**Exercise requirements:** As written and without pictures, set down the lines from the one that contains "Image resolution: width=760" through the end of the data.

#### Listed records

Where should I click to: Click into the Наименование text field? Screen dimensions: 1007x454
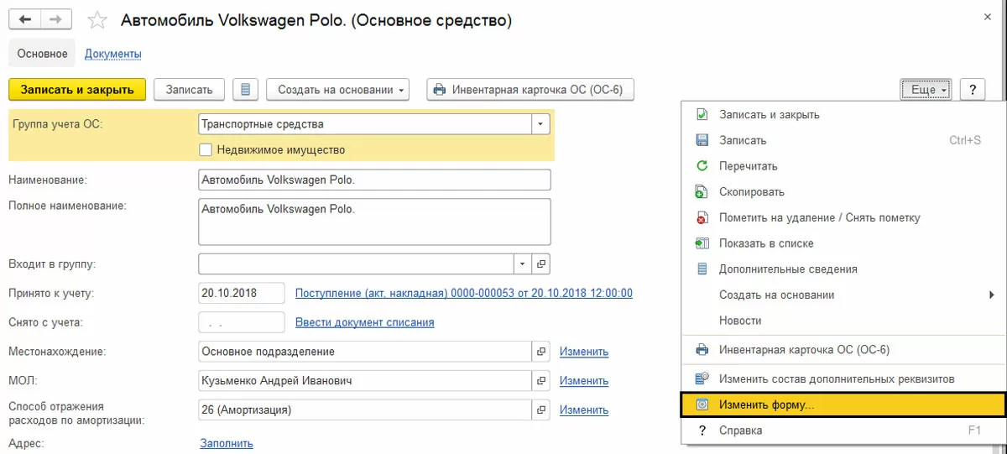374,180
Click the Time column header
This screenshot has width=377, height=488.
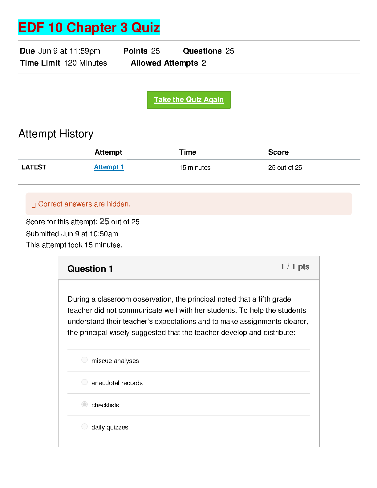point(188,152)
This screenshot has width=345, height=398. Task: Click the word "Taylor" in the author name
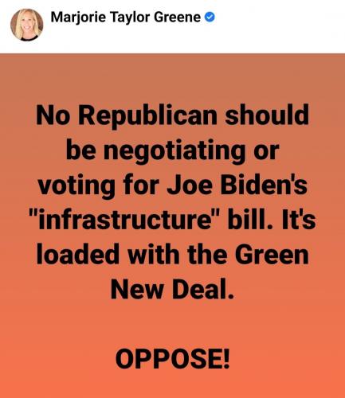coord(130,18)
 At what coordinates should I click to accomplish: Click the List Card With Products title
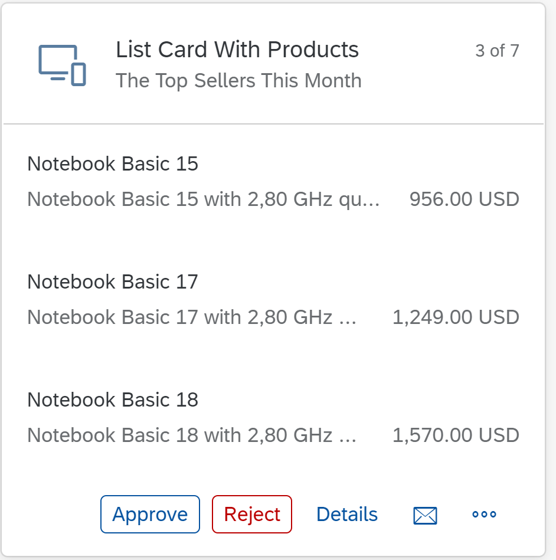click(x=237, y=50)
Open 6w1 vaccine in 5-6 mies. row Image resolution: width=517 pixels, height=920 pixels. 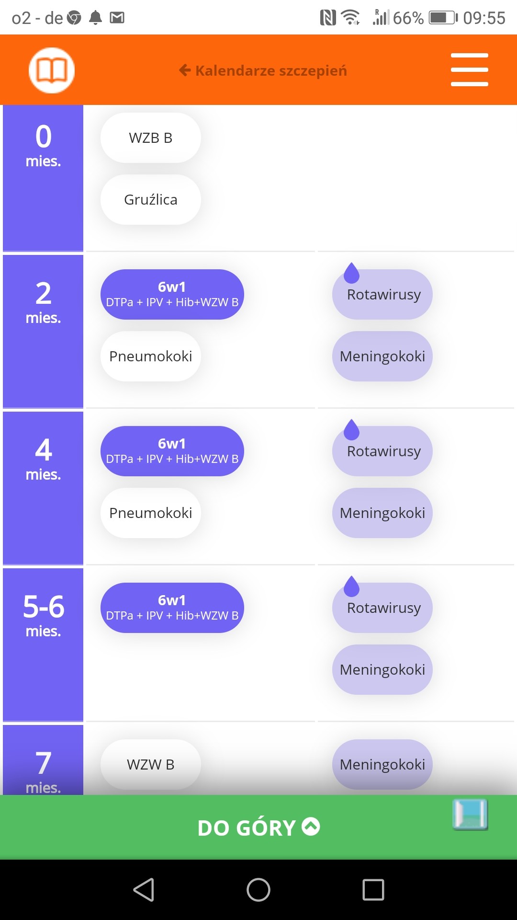[x=172, y=608]
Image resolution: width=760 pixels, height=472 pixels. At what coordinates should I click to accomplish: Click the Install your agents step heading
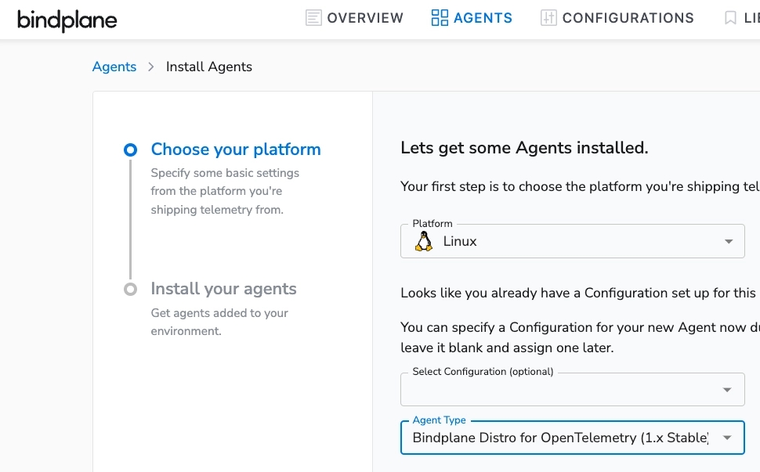click(x=223, y=289)
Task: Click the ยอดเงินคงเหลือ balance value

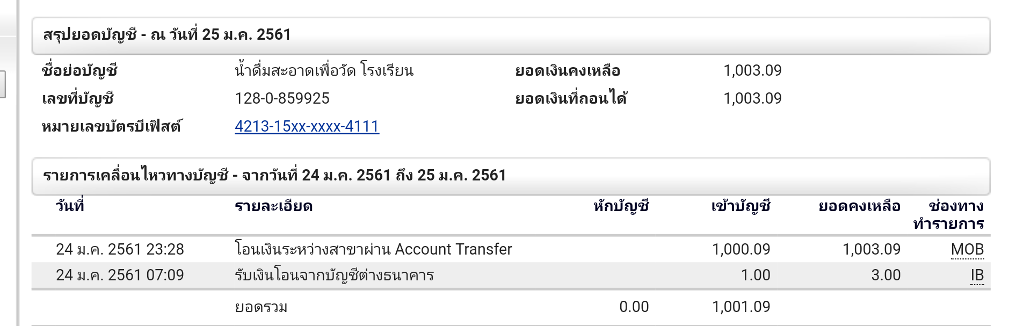Action: (x=752, y=70)
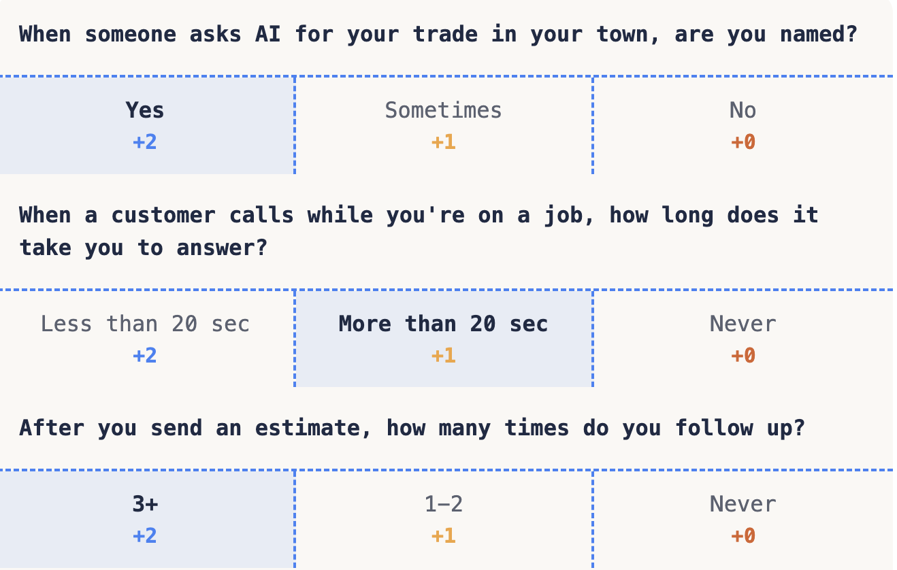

########

**Exercise solution:**
Image resolution: width=760 pixels, height=472 pixels. At what coordinates should I click to accomplish: Click the Install your agents step heading
click(x=223, y=289)
Task: Click the ยอดเงินคงเหลือ balance value

Action: (x=752, y=70)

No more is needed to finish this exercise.